Ovación

"El juego es un mero instrumento"

Martes 21 de Noviembre de 2017

Un alambrado dividía dos realidades opuestas, pero un simple juego la derrumbó. Uno de los tantos colaboradores que trabajan con Los Tigres es Lisandro Dippe, ex fullback de Duendes, quien se arrimó de manera fortuita con una idea: "Poder transmitir los valores que aprendí de cada entrenador que tuve".

"Llegué a esto de casualidad y me costó adaptarme porque vi cosas muy duras de cerca: en pleno invierno, por ejemplo, ver los chicos con mocos y jugando en sandalias en el barro. Cuando ves esas cosas al principio te frena un poco. Incluso hasta llegué a replantearme si después de hacer esta actividad me iba contento o no. Hoy te puedo decir que me gratifica, pero el tema no pasa por mí sino por ellos. No sé si tengo vocación para esto, pero tengo lo que aprendí en mi casa y lo que me enseñó el rugby, esa cuestión de jugar en equipo, de construir. Y la verdad es que con un mínimo esfuerzo de cada uno de los que integramos este gran equipo que tienen los Tigres, se pueden hacer muchas cosas. Y los veo en los chicos", cuenta Dippe.

¿Cuál es el objetivo que se plantean particularmente con el rugby?

Queremos armar un equipo de rugby sin perder de vista al jugador. Acá no nos podemos dar el lujo de perder a nadie. Primero nos encontramos con chicos, no con jugadores de rugby. A esos chicos tenemos que ir preparándolos porque el rugby no es el fútbol. Primero tienen que tomar un compromiso de que somos 20 y que después vamos a ser un equipo. Porque para decirnos que somos un equipo tenemos que hacer un montón de sacrificios. Sabemos que nos va a llevar mucho tiempo y el trabajo es enorme pero es un lindo desafío y hay mucha gente colaborando.

Cómo entrenador de rugby, ¿qué buscás en los chicos?

Creo que a través del juego podemos inculcarles algunas cosas que les pueden servir en su vida, para insertarlos de alguna manera. Sin ser psicólogo social y sin tener una vasta experiencia, estos chicos tienen limitaciones en muchas cosas, pero sobre todo en lo que tiene que ver con el cariño, el afecto, la contención y en la falta de valores, algo que el rugby se lo puede dar.

¿Con qué herramientas?

Con el sentido de grupo, con el compromiso del grupo. El hecho de que "no se nos puede caer la pelota" es de por sí un compromiso para ellos. Entre nosotros no nos podemos insultar, por ejemplo. A partir de eso podemos empezar a construir. Las diferencias ya se notan.

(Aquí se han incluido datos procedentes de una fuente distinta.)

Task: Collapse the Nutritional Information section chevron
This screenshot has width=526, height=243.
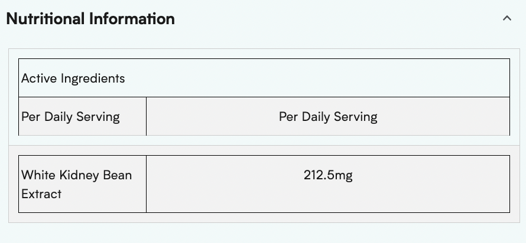Action: click(x=506, y=18)
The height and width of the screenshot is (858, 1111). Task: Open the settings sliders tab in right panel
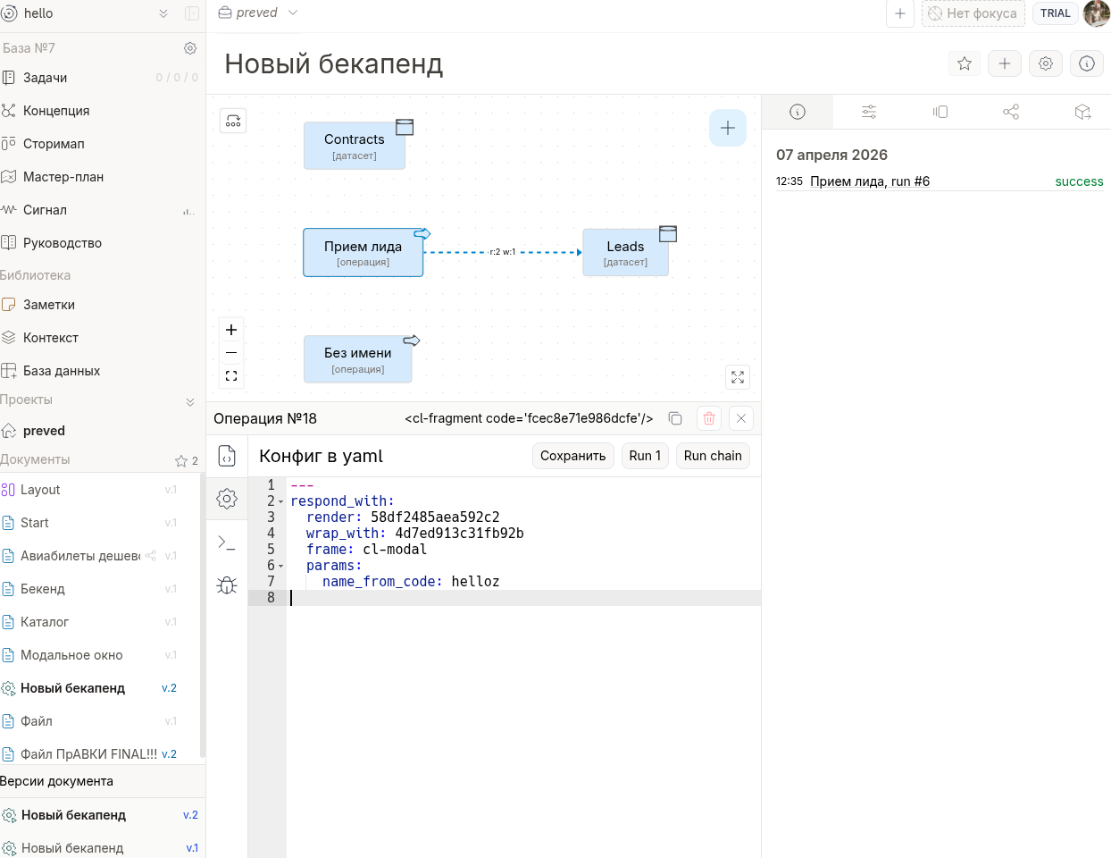869,112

Llega un punto en el que el juego pasa a un segundo plano y es un mero instrumento

Exactamente. Nuestra excusa es el rugby pero nuestro objetivo es primordial: la educación. Y el deporte es genial para eso. Genera un compromiso que está dentro de ellos. Sin que se den cuenta ya se comprometieron. Pienso que a partir de lo lúdico comienzan a cimentarse valores que en el contexto de sus familias no se dan, porque tienen un cuadro familiar muy complejo.

¿Es conveniente presionar a esos chicos con todos los problemas que tienen?

Claro que sí. Y no hay que perdonarlos porque así les estás haciendo un daño. Son chicos que hacen un sacrificio enorme, que muchas veces caminan media hora para llegar a la escuela porque la tarjeta Sube no la pudieron cargar. Entonces, cuando tenés que ser inflexible, cuesta. Acá no hay tu tía. Si está en el grupo tiene que cumplir las mismas reglas que todos, porque el compromiso es con todo el grupo. Así vamos forjando otra persona.

¿Tenés alguna anécdota?

Un día nuestro capitán se enojó y se fue de la cancha. En cualquier club no juega más, pero nosotros tuvimos que enseñarle que eso no se hace y por qué. Le explicamos que eso sirve para todo los ámbitos de su vida: si tu trabajo no te gusta, no podés irte porque sí. Las cosas hay que enfrentarlas y resolverlas y si querés ser el líder tenés que ser el primero y el último en todo.